Amnesty cuts six jobs as income hit by falling donations
THE country's largest human rights organisation, Amnesty International Ireland, is to let six of its workers go.
It has blamed a fall in income and the "worsening economic climate".
Amnesty, which celebrates its 50th birthday next year, said four full-time and two part-time workers would be made redundant but the remaining staff of about 30 would not be asked to take a pay cut.
Explaining the need to cut jobs, the charity said that seeking to achieve savings through salary reductions would not be effective or appropriate.
It was decided that in order to "ensure the financial sustainability" of the organisation and to maintain the most effective use of resources, it was necessary to significantly reduce staff costs in some areas.
The organisation said it had recorded losses in 2008 and 2009 and expected another loss this year.
Individual "major giving" to the charity from wealthy individuals had also been seriously hit, falling from €374,000 in 2008 to €203,000 last year, with only half that amount expected in 2010.
Income from all other areas had also fallen, with direct mail appeals dropping from €420,000 to €194,000 in 2009.
Amnesty's executive director Colm O'Gorman described the last two years as "very difficult".

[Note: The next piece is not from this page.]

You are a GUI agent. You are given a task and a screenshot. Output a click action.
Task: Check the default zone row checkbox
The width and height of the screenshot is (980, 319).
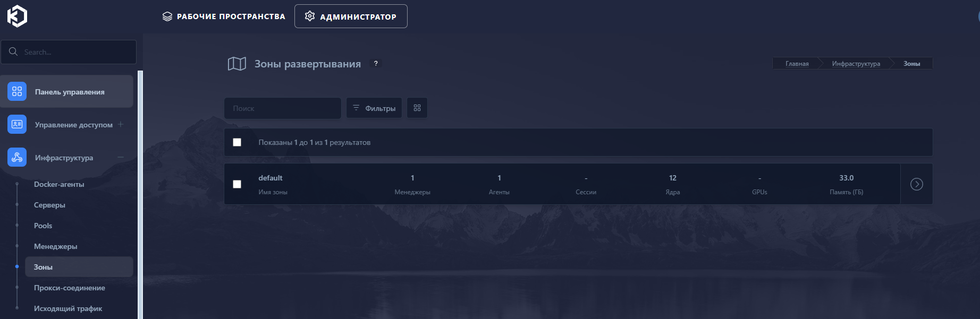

At all stages the organisation had consulted with unions and staff to ensure they were informed of developments and had the opportunity to contribute.
Commenting on Mr O'Gorman's salary -- reported to be more than €80,000 -- Amnesty said that while he received a 2.5pc increase under the national partnership agreement in 2008 and a 1pc increase last year in response to the Government income levy, he had neither received nor sought any further salary increase and had waived all increases he was entitled to under his contract because of the organisation's financial situation.